With a measure of disbelief and an even bigger dose of curiosity, I read and heard the many petulant reactions to the freshly ratified contract between the Chicago school system and its teachers. (“New Contract Would Give Chicago Teachers Raises,” Sept. 12, 2007.)
The disbelief was over why anyone would resent an annual 4 percent raise for Chicago teachers, considering the prodigiously difficult challenge they face each day.
And the curiosity was over whether those making the same old complaints about teachers—their short days, summers off, entrenched job security, underperforming students—had ever spent a year, or even a week, in a city school.
I spent five days a week for 20 years in a Chicago high school. The experience was memorable and life-altering, in much the same way war must be. And also as with war, though I do not regret having served, I am not tempted to re-enlist, not if my salary were raised 40 percent, let alone nudged by a minuscule 4 percent.
Teaching in the Chicago public schools was memorable and life-altering, in much the same way war must be.
Mind you, it is not disgruntlement. There is no better place to be than in a classroom, where the earnestness, curiosity, and sheer goodness of young minds inspire a teacher. You ache for them to succeed.

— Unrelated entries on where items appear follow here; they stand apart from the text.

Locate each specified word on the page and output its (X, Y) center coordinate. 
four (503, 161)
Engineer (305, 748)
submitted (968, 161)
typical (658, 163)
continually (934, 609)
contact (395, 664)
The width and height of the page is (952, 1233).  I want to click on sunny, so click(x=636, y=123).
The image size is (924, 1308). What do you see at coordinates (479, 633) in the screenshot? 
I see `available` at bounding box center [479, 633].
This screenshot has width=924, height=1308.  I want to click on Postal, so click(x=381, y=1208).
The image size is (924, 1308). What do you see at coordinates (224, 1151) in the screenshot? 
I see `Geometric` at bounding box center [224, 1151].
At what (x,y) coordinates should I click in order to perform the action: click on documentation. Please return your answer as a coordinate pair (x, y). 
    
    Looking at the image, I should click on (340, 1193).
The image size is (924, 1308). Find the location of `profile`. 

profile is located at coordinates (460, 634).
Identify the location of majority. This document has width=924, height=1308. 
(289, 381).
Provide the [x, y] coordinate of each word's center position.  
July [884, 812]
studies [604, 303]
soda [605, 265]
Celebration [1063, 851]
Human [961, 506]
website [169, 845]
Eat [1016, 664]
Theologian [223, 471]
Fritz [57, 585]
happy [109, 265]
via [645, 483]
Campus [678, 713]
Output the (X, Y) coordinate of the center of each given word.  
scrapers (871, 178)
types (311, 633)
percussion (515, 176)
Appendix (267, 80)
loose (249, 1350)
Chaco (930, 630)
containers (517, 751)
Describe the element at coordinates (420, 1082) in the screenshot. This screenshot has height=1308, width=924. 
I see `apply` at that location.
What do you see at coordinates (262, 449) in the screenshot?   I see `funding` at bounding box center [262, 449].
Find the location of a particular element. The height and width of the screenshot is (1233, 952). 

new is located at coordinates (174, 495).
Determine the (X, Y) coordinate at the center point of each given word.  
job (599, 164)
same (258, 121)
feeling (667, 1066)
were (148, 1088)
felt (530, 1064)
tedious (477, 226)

But outside the classroom, in the halls, in the cafeteria, the parking lot, and on the streets in the “safe school zone,” lurked enemies and insurgents, predators, gangsters, thieves, and perpetrators of vandalism and violence. Students often had to cut class to avoid robbery, assault, or gang recruitment.
A few would arrive listless and hungry, having come from a single- or zero-parent home where breakfast wasn’t available, nor sometimes heat or hot water. Many were taciturn, a few verging on catatonic, victims of sexual or domestic abuse. Some sat in my room with bandaged gunshot wounds, while others did not survive.
Teaching was fulfilling. But I had to leave my classroom many times a day to break up fights in the hall, or to chase drug users or trespassers, one of whom threatened to “blow me away.”
The principal did his best to secure the school, but with only one policeman on a 4,000-student campus, he appended “security guard” to our job descriptions.
So, in between classes, I patrolled a hallway half a mile long. The uniform I wore each day to teach journalism and literature consisted of loose-fitting clothes and sneakers, so that I could chase down delinquents and physically deliver them to our lone officer. Often I failed, as during the living nightmare when I couldn’t get through the crowds fast enough and a 16-year-old was beaten, his skull cracked by a ball-peen hammer.
At each day’s end, I reported for bus loading, which we referred to as “thug patrol,” to protect our students at the bus stop while toughs made menacing gang signs across the street.
None of these things could I have done, were it not for the fact that my colleagues were doing the same: the swimming coach dislocating his knee in the icy parking lot in pursuit of a thief; an algebra instructor fending off blows from a student she caught cheating; a gym teacher wrestling bloody scissors away from one student who had stabbed another in a faculty office.
Yet, in the teeth of the turmoil, teachers performed miracles. One received an award for college-level scholarship in his history classroom. Another led an understaffed, underfunded high school football team to Chicago’s first Prep Bowl victory. A biology teacher, affectionately called “Rev” by his students, counseled teenagers as well as teachers about life’s other facets. And dozens of others never left the building until well after dark, tutoring their students, prepping around the clock.
The uniform I wore each day consisted of loose-fitting clothes and sneakers, so that I could chase down delinquents and deliver them to our lone officer.
Some things have changed in the Chicago public schools since I left. There are metal detectors at the doors, and I understand there are now two policemen assigned to each building.
But it’s obviously not enough, as violence proliferates, including three shootings last school year at the very building where I spent two decades, Chicago Vocational Career Academy (formerly known as Chicago Vocational High School).
A community activist worried aloud about Vocational in a local newspaper last spring. “The school is like a war zone on the third floor with the gang fights,” he told the Chicago Tribune. “The security won’t even go there. I don’t understand why they can’t get it right.”
Perhaps by they, he meant the administrators, and Ph.D. education consultants, and editorial-board members now angry that teachers didn’t give up enough for their 4 percent raise.
Perhaps they neglected, in their research, to examine the master plan for education put out by one presidential candidate, Gov. Bill Richardson of New Mexico, or that of the entire U.S. Catholic education system, both of which are predicated on this primary principle: respecting teachers.
Perhaps, had they spent enough time in one of those brick-and-mortar buildings, our schools’ real priority might have hit them square in the face.